The data follows. Retype every entry exactly.

============

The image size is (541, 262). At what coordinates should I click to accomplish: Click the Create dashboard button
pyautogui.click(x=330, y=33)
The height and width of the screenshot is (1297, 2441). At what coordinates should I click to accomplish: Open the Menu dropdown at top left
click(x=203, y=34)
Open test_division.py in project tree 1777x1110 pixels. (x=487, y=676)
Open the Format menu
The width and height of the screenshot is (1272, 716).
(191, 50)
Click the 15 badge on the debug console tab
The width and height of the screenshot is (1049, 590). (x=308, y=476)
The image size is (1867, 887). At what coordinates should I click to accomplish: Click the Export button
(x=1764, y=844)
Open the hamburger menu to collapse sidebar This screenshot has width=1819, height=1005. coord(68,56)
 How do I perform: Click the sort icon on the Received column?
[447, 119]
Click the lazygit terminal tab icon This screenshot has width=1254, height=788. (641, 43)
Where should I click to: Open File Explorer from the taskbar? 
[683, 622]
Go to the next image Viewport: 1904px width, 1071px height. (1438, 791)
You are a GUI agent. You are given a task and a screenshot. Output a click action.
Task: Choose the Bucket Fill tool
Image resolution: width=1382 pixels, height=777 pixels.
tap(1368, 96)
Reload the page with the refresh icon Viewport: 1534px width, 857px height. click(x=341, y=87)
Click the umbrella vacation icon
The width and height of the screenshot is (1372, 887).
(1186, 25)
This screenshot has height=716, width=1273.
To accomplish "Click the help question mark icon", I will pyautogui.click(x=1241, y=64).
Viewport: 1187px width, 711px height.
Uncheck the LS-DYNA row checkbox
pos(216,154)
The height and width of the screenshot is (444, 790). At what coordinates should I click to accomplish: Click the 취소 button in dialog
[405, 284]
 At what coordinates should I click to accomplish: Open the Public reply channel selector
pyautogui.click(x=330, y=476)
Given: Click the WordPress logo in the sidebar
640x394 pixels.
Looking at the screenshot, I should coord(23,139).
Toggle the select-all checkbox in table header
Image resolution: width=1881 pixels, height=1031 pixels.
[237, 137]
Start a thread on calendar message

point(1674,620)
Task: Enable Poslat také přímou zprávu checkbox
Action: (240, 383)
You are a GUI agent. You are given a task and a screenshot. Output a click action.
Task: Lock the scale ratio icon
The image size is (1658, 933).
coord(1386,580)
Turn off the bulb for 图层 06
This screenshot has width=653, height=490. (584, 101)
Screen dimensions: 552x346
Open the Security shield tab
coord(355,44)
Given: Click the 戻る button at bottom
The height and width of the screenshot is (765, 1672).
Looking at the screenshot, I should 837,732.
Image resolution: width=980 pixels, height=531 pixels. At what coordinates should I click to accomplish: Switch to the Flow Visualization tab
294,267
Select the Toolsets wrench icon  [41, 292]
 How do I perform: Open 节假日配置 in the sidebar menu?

============

* _ANSWER TO THIS PROBLEM_
The image size is (541, 262). At what coordinates should I click to accomplish: Click the Create dashboard button
pyautogui.click(x=330, y=33)
The height and width of the screenshot is (1297, 2441). At what coordinates should I click to accomplish: Open the Menu dropdown at top left
click(x=203, y=34)
Open test_division.py in project tree 1777x1110 pixels. (x=487, y=676)
Open the Format menu
The width and height of the screenshot is (1272, 716).
(191, 50)
Click the 15 badge on the debug console tab
The width and height of the screenshot is (1049, 590). (x=308, y=476)
The image size is (1867, 887). At what coordinates should I click to accomplish: Click the Export button
(x=1764, y=844)
Open the hamburger menu to collapse sidebar This screenshot has width=1819, height=1005. coord(68,56)
 How do I perform: Click the sort icon on the Received column?
[447, 119]
Click the lazygit terminal tab icon This screenshot has width=1254, height=788. (641, 43)
Where should I click to: Open File Explorer from the taskbar? 
[683, 622]
Go to the next image Viewport: 1904px width, 1071px height. (1438, 791)
You are a GUI agent. You are given a task and a screenshot. Output a click action.
Task: Choose the Bucket Fill tool
Image resolution: width=1382 pixels, height=777 pixels.
tap(1368, 96)
Reload the page with the refresh icon Viewport: 1534px width, 857px height. click(x=341, y=87)
Click the umbrella vacation icon
The width and height of the screenshot is (1372, 887).
(1186, 25)
This screenshot has height=716, width=1273.
To accomplish "Click the help question mark icon", I will pyautogui.click(x=1241, y=64).
Viewport: 1187px width, 711px height.
Uncheck the LS-DYNA row checkbox
pos(216,154)
The height and width of the screenshot is (444, 790). At what coordinates should I click to accomplish: Click the 취소 button in dialog
[405, 284]
 At what coordinates should I click to accomplish: Open the Public reply channel selector
pyautogui.click(x=330, y=476)
Given: Click the WordPress logo in the sidebar
640x394 pixels.
Looking at the screenshot, I should coord(23,139).
Toggle the select-all checkbox in table header
Image resolution: width=1881 pixels, height=1031 pixels.
[237, 137]
Start a thread on calendar message

point(1674,620)
Task: Enable Poslat také přímou zprávu checkbox
Action: (240, 383)
You are a GUI agent. You are given a task and a screenshot. Output a click action.
Task: Lock the scale ratio icon
The image size is (1658, 933).
coord(1386,580)
Turn off the bulb for 图层 06
This screenshot has width=653, height=490. (584, 101)
Screen dimensions: 552x346
Open the Security shield tab
coord(355,44)
Given: Click the 戻る button at bottom
The height and width of the screenshot is (765, 1672).
Looking at the screenshot, I should 837,732.
Image resolution: width=980 pixels, height=531 pixels. At what coordinates should I click to accomplish: Switch to the Flow Visualization tab
294,267
Select the Toolsets wrench icon  [41, 292]
 How do I perform: Open 节假日配置 in the sidebar menu?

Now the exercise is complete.